The royal flag over the palace was flapping as vigorously as the heart of the new sultan lying wide awake that afternoon on his palatial bed. He had dealt with one rebellious uprising after another since he came to power, putting an end to the despotic rule of a dynasty. He was confident of his prowess, had been to battlefields without armour, flaunting his bare chest, had massacred entire armies of predatory animals single-handed, almost. These were mere insects he had thought, but the pests had turned out to be more untameable than he had assumed. He indeed had a very vivid imagination. It had helped him crush their menace each time. But the December winds were cruel.
What was needed this time was a massive stock of metarhizium anisopliae. That parasitic fungus which grows naturally in soils across the world and destroys insects. A committee of top experts had declared it would be cheaper, more effective and longer lasting to have them killed by that parasitic fungi, a force eating them up from inside. The storage was already arranged by the rich allies. The challenge was to find bands of young ones and hit them hard with biopesticides.
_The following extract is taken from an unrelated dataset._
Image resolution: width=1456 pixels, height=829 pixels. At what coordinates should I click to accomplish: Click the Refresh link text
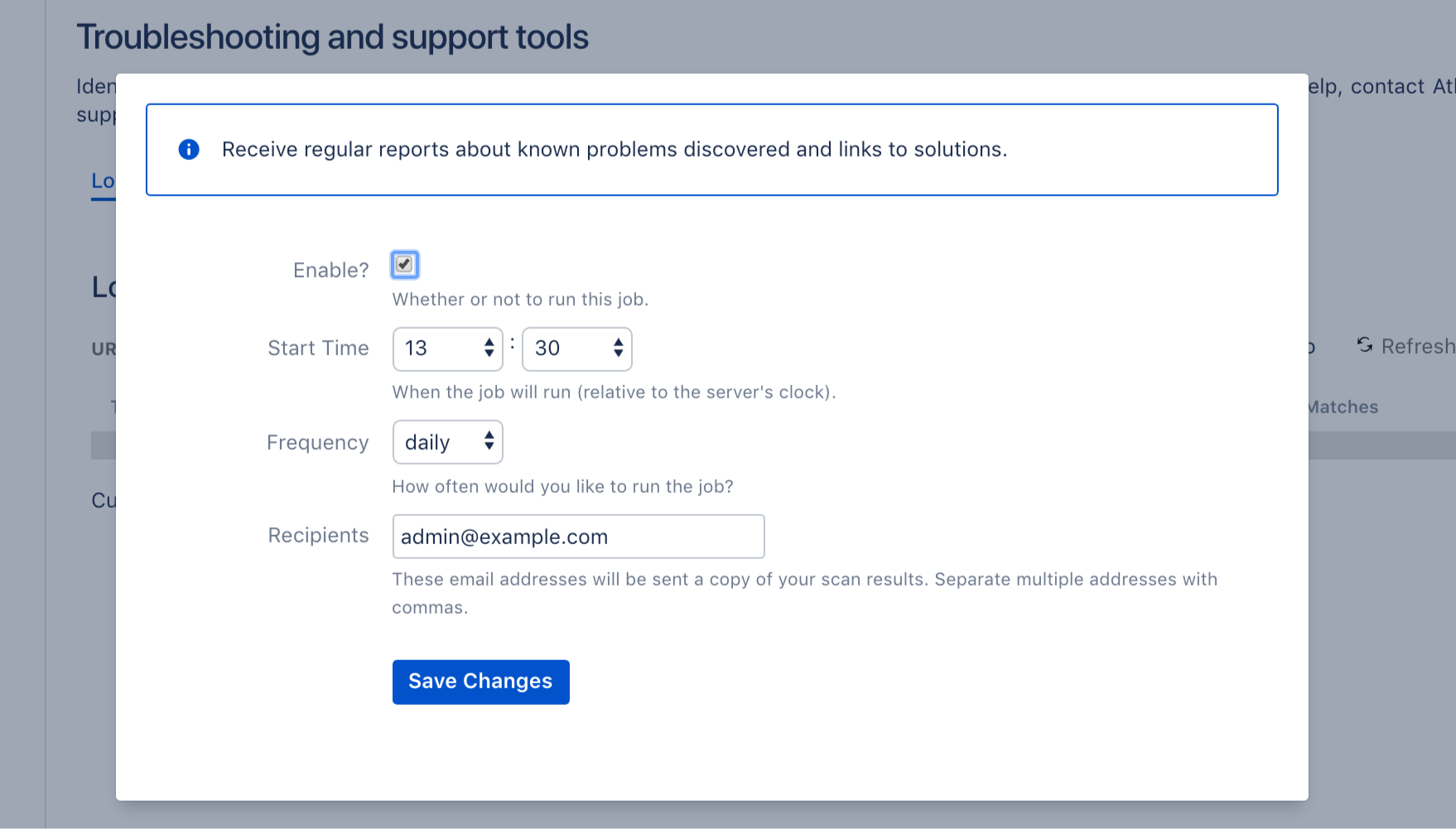tap(1417, 346)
It was already evening, and he was tired. He wished his mind would just rest, stop racing about. It was not just the incessant noise of protesting locusts that had come to occupy the air and make things so unbearable. There was something else tormenting him, from within. Was this his ego? Was he really afraid? Or was he anxious about what might descend in the night? Had he just begun to sense the waning of his powers? This self-interrogation was painful. He let his mind escape through the window with a casual glance outside. The setting sun on the dark horizon looked ominous.